Die größte Gefährdung der Nebelwälder geht also von der ständig wachsenden Bevölkerung aus. Der Holzbedarf pro Einwohner und Jahr kann bereits nicht mehr gedeckt werden und bedürfte in Ruanda einer Aufforstung von ca. 300 000 ha Wald. Neben den jährlichen Verlusten im Randbereich der Wälder erfolgen inzwischen auch Holzeinschläge, Rodungen und Waldweide sowie Straßenbau im Waldinnern. Weitere Gefahr geht von der ständigen Neuanlage von Teeplantagen aus. Erfreulicherweise ist der Nyungwe-Wald inzwischen unter Schutz gestellt worden.

Die ökologischen Folgen werden zur Zeit in einem gemeinsamen Projekt des Institut de Recherche Scientifique et Technologique und der Universität Mainz erforscht. Man befürchtet jedoch Klimaveränderungen (Verschiebung der Regenzeiten, Rückgang der Niederschlagsmengen), Erosion und Gefährdung der Trinkwasserversorgung. Leider ist über die Ökologie der Nebelwälder nur wenig bekannt – wie so oft, wenn der Mensch kurz vor der Auslöschung solcher Naturräume steht.

  1. Exkurs Epiphyten
  2. Epiphyten sind Pflanzen, die auf anderen Pflanzen wachsen, ohne diese zu parasitieren. Ihre Wurzeln reichen in der Regel nicht zum Boden, sondern breiten sich in dem Substrat aus, das sich auf den besiedelten Untergründen – Stämmen, Ästen, usw. – ablagert. Daher beziehen sie auch ihr Wasser und ihre Mineralstoffe. Häufiger Nebel begünstigt ihr Vorkommen, da die Feuchtigkeit an der Pflanzenoberfläche kondensiert und die Transpiration verringert. Weltweit existieren etwa 25 000 Pflanzen-Arten, die epiphytisch leben. Mit etwa 15 000 stammen die meisten aus der Familie der Orchideen. In unseren Breitengraden gibt es nur wenige Epiphyten, die alle zu den Flechten und Moosen gehören.

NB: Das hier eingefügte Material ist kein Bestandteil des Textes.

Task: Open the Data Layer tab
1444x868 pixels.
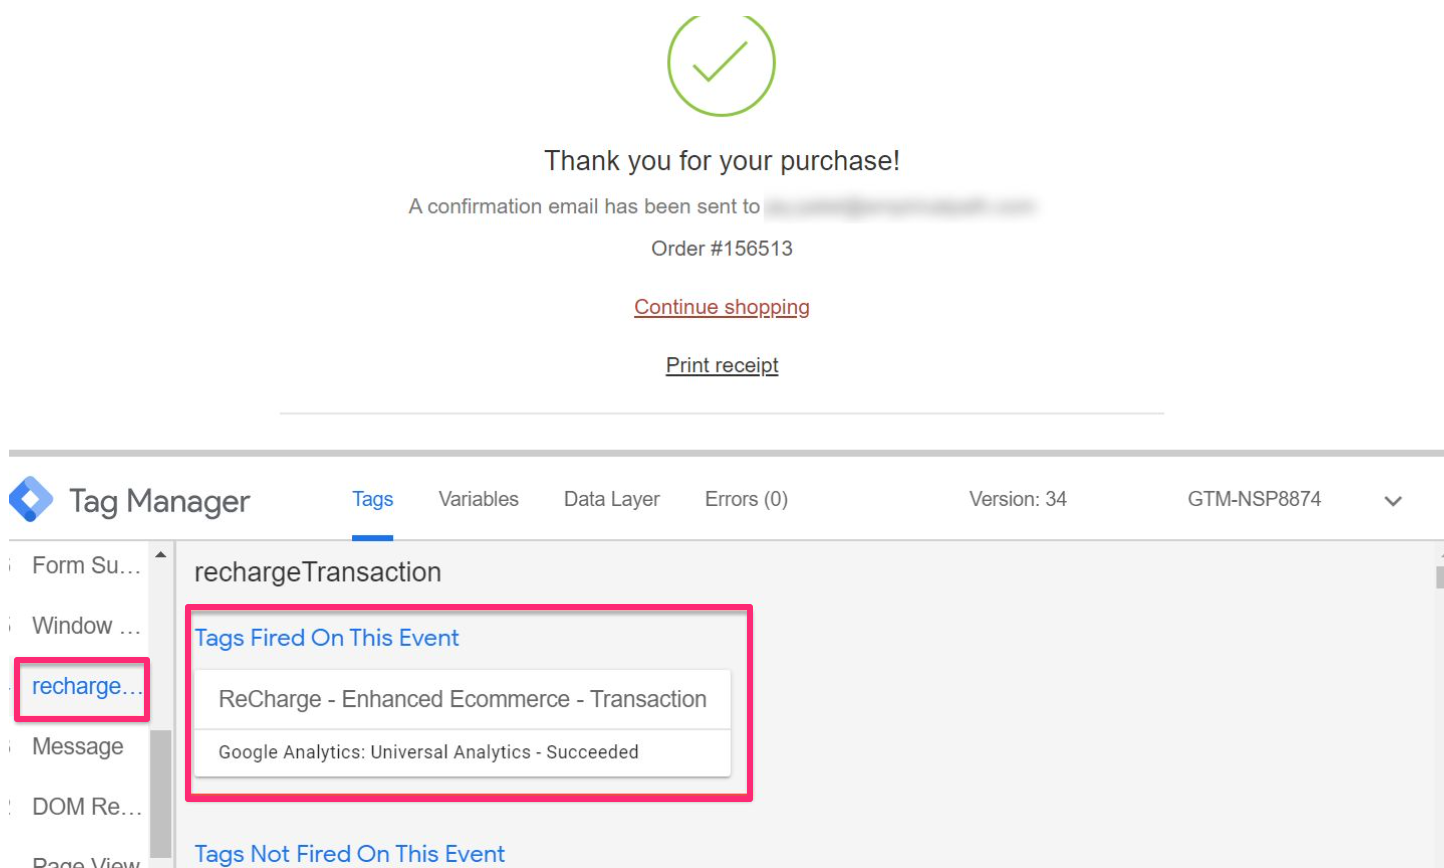Action: (x=612, y=499)
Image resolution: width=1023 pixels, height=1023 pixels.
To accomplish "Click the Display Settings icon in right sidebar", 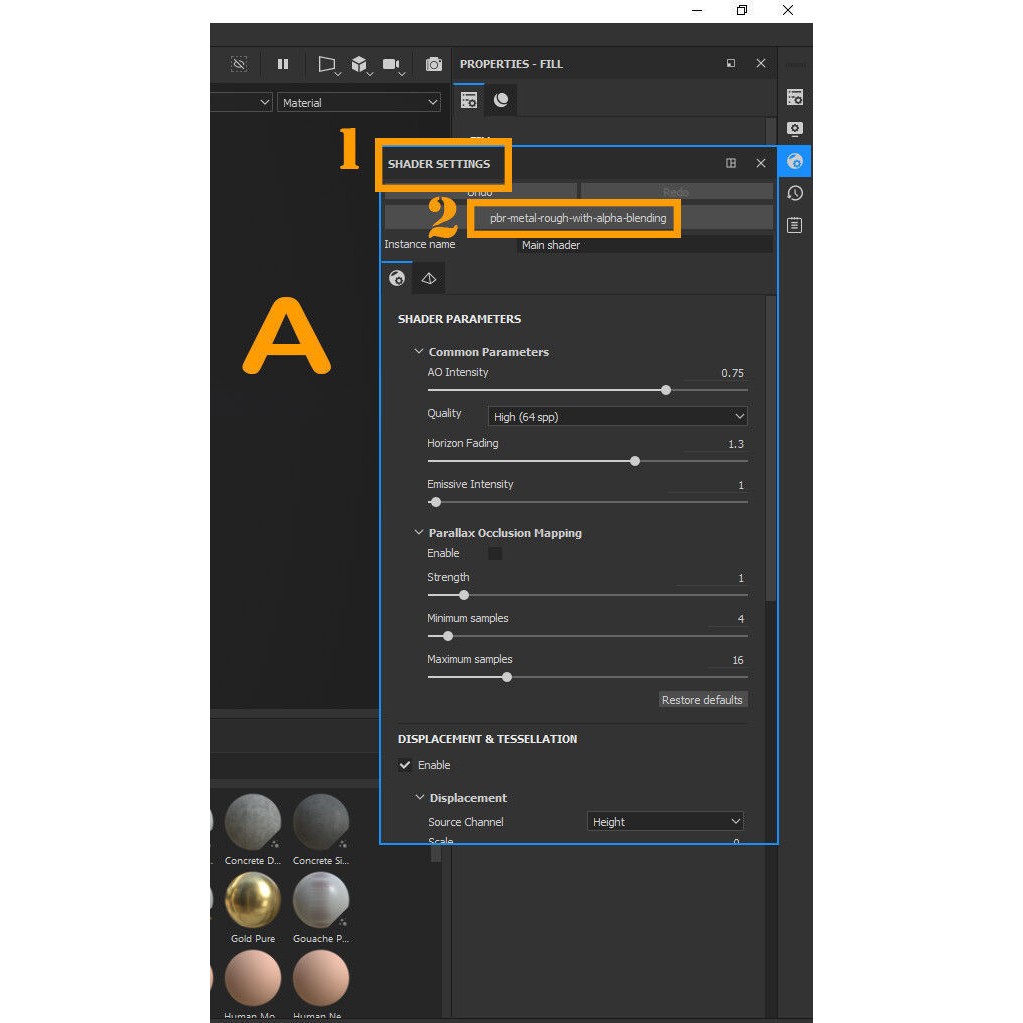I will [795, 129].
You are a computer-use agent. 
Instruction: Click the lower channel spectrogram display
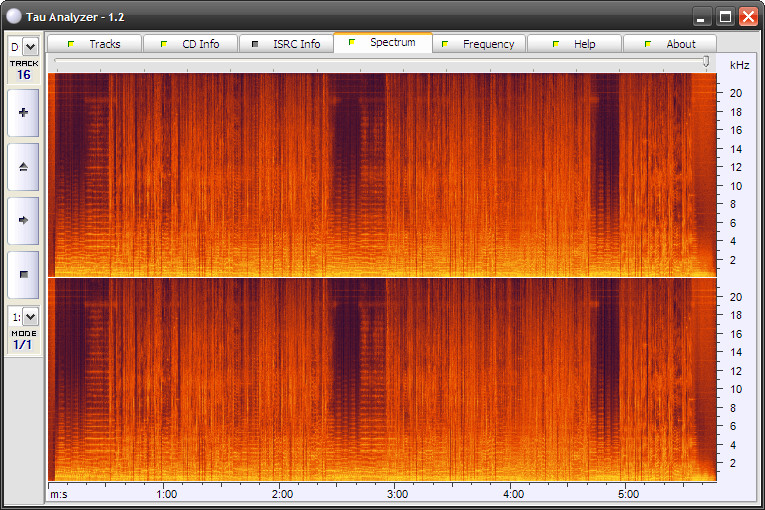[382, 379]
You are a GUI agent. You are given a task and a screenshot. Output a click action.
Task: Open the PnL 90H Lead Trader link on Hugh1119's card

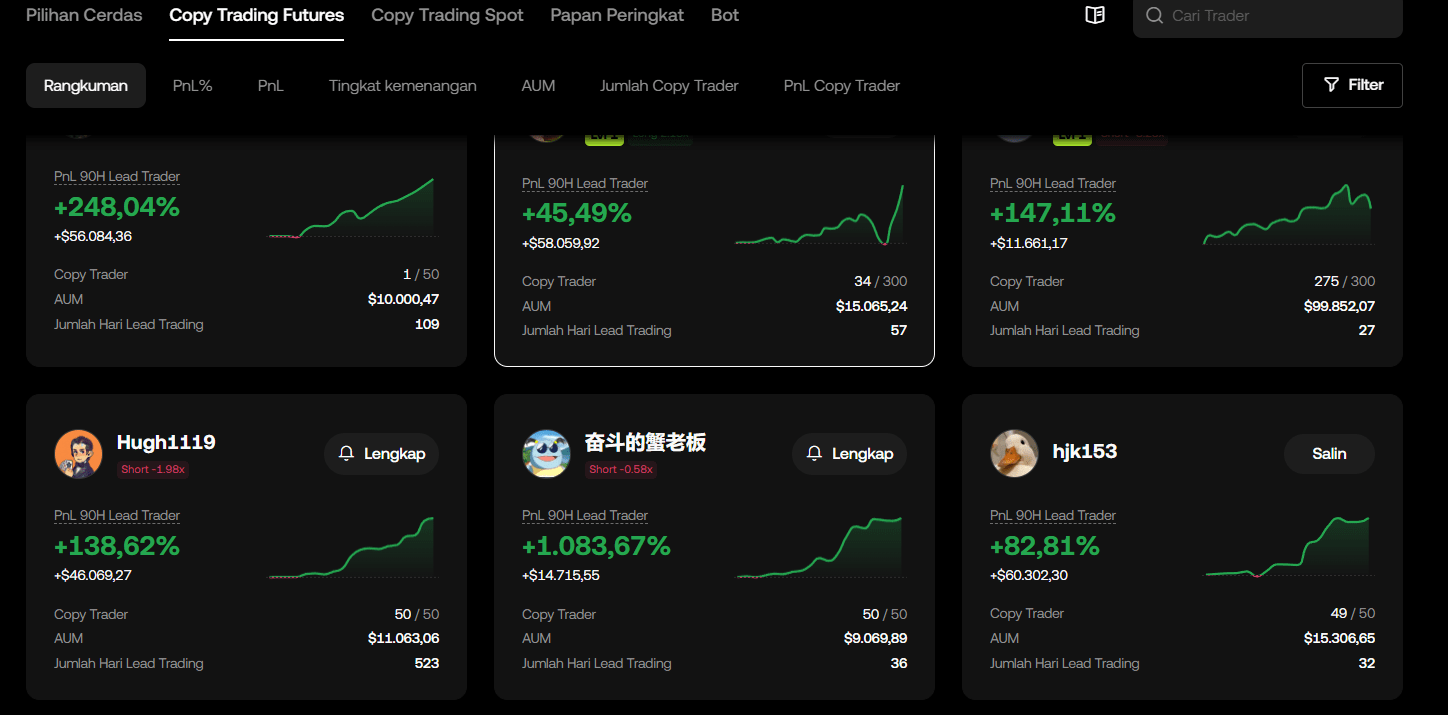[x=117, y=514]
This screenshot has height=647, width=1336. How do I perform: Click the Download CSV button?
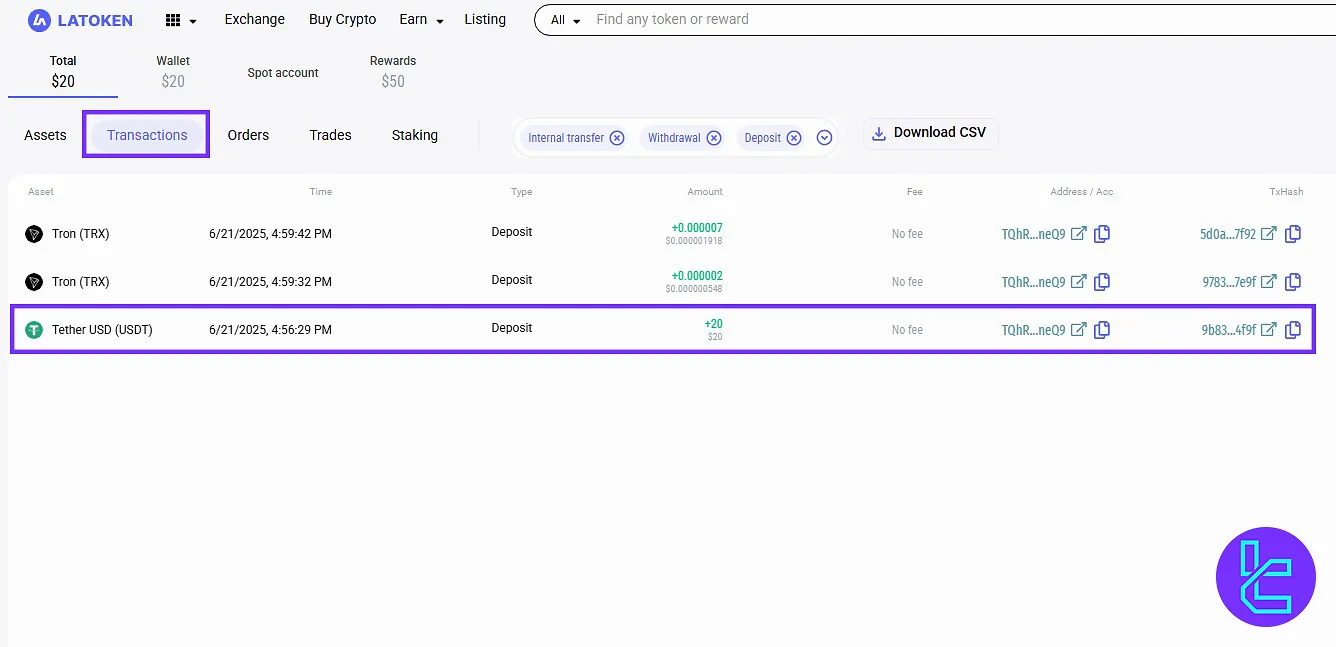pyautogui.click(x=930, y=133)
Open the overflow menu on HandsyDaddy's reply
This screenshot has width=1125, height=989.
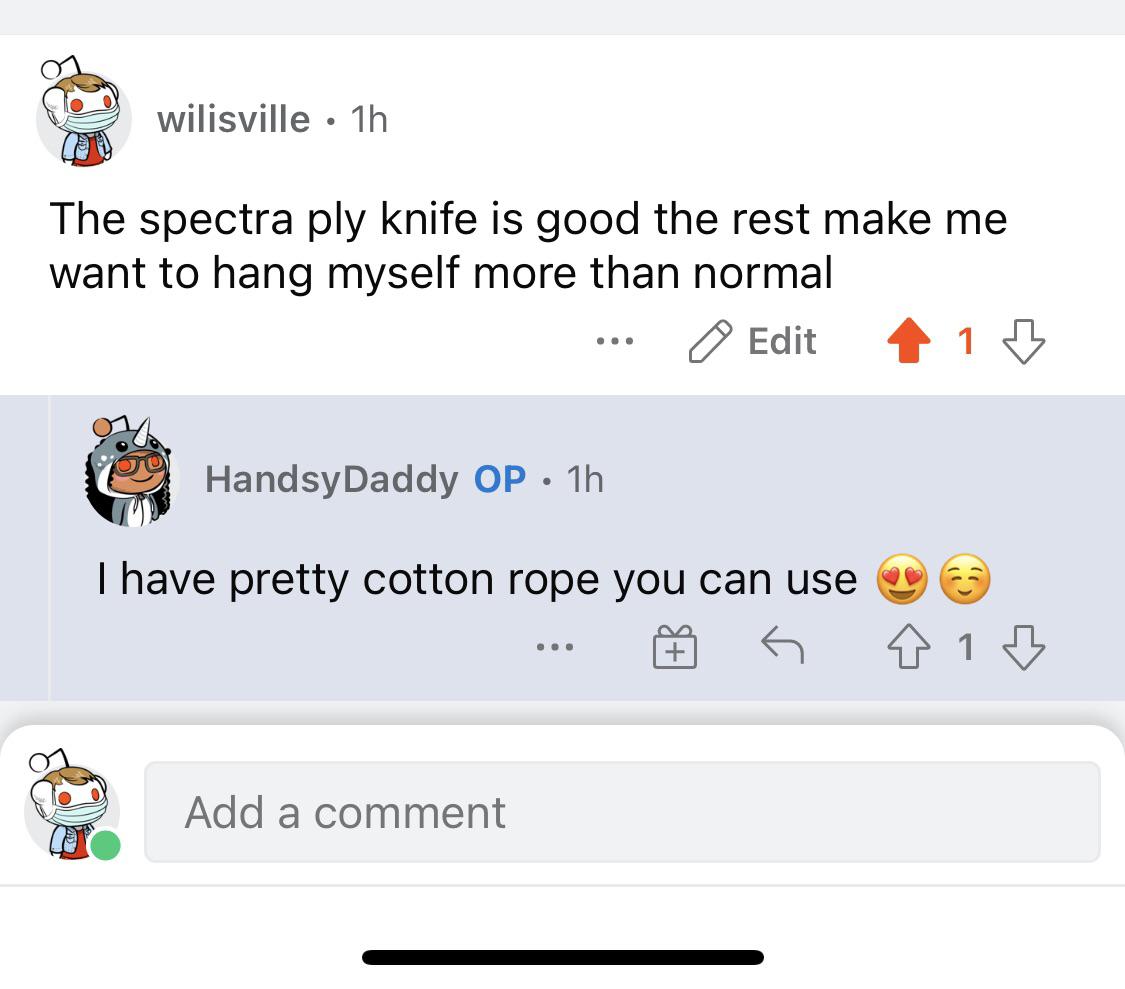coord(556,648)
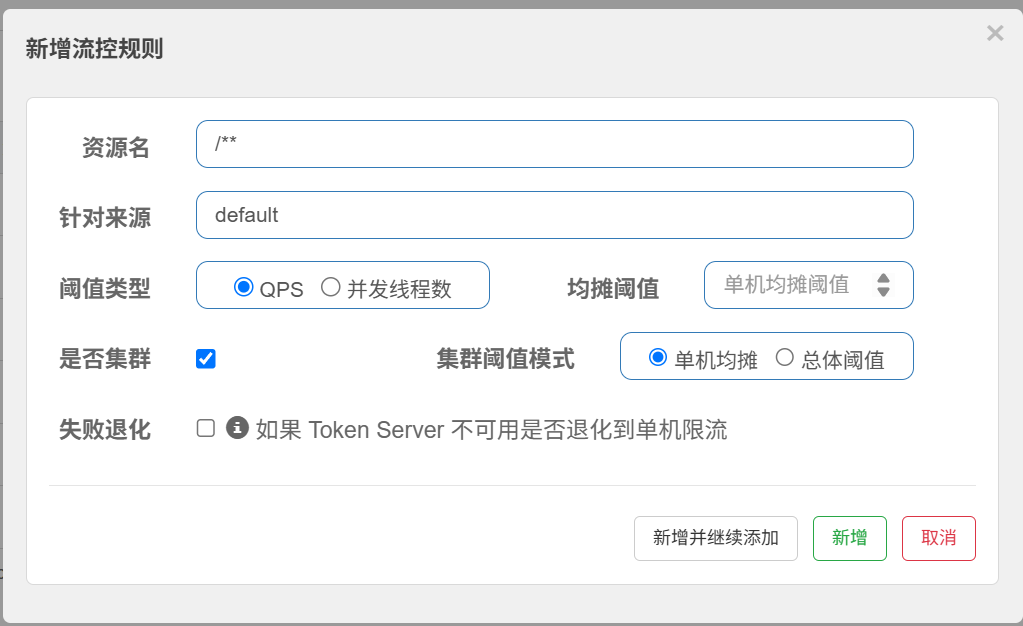1023x626 pixels.
Task: Click the 资源名 field label
Action: 115,148
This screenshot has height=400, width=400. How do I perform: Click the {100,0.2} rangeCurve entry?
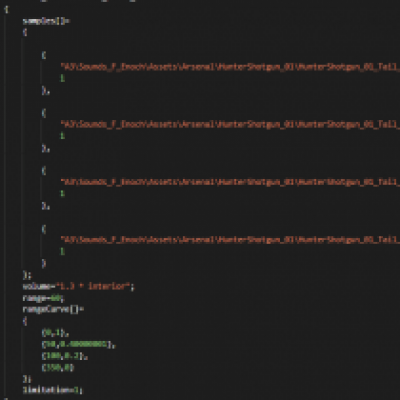pos(65,356)
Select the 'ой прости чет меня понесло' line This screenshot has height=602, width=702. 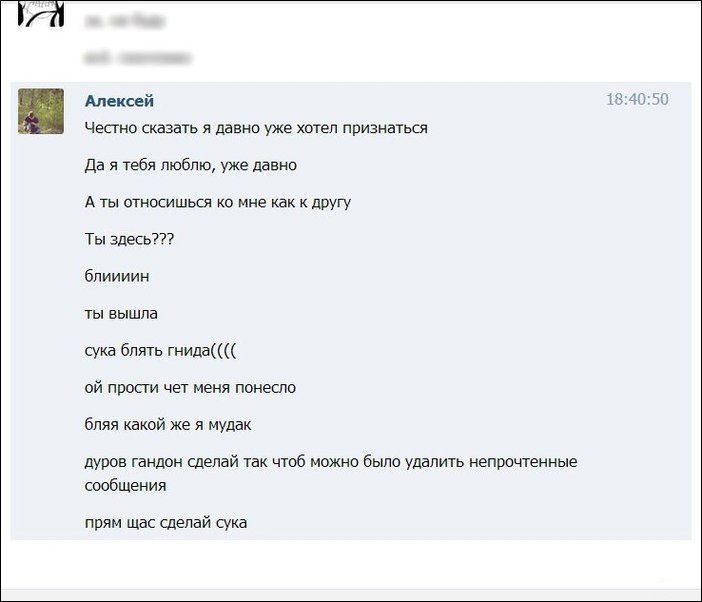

    Im Laufe der Evolution haben diese Pflanzen die verschiedensten Anpassungen an ihren Mangelstandort hervorgebracht. Bei manchen sind Teile der Sprossachse oder Blätter zu einem Wasserspeichergewebe umgewandelt. Manche haben auch Einrichtungen zur schnellen Wasseraufnahme entwickelt: so z.B. die Bromelien, die mit ihren Blatttrichter Wasser sammeln oder die Orchideen mit ihren "Luftwurzeln". Aufgrund ihrer großen Widerstandsfähigkeit gegenüber Mangelbedingungen zählen viele Zimmerpflanzen zu dieser Gruppe (seltenes Gießen und düngen, trockene Heizungsluft sind hier häufige Umstände): der Weihnachtskaktus, viele Orchideen und die häufigste "Büropflanze" überhaupt: Ficus benjamini, ein Semiepiphyt, der seinen Lebenszyklus als Sämling auf einem Baum beginnt, später Wurzeln bis auf den Boden austreibt und seinen Trägerbaum völlig überwächst und ihn letztlich absterben lässt.

  3. Anhang:
  1. Literatur
  1. Fischer, E., Hinkel, H.: Natur Ruandas. Einführung in die Flora und Fauna Ruandas. Materialien zur Partnerschaft Rheinland-Pfalz/Ruanda 1992/1. Ministerium des Innern und für Sport Rheinland-Pfalz in Zusammenarbeit mit der Johannes Gutenberg-Universität Mainz (Hrsg.).
  2. Fischer, E.: Vegetation von Ruanda: Zur Biodiversität und Ökologie eines zentralafrikanischen Landes. (Hrsg. Von der Akademie der Wissenschaften und der Literatur, Mainz, in Verbindung mit der Johannes Gutenberg-Universität Mainz und dem Ministerium für Bildung, Wissenschaft und Weiterbildung des Landes Rheinland-Pfalz. Stuttgart, Steiner, 1997.
  3. Löber, U., Rickal, E. (Hrsg.): Ruanda. Begleitpublikation zur gleichnamigen Wanderausstellung des Landesmuseums Koblenz. Landesmuseum Koblenz und Pfälzische Verlagsanstalt GmbH, Landau/Pfalz 1991.
  4. Nieder, J.: Locken, Täuschen, Überraschen – tropische Epiphyten und ihre Bestäuber. In: Unterricht Biologie, Heft 290, Dez. 2003.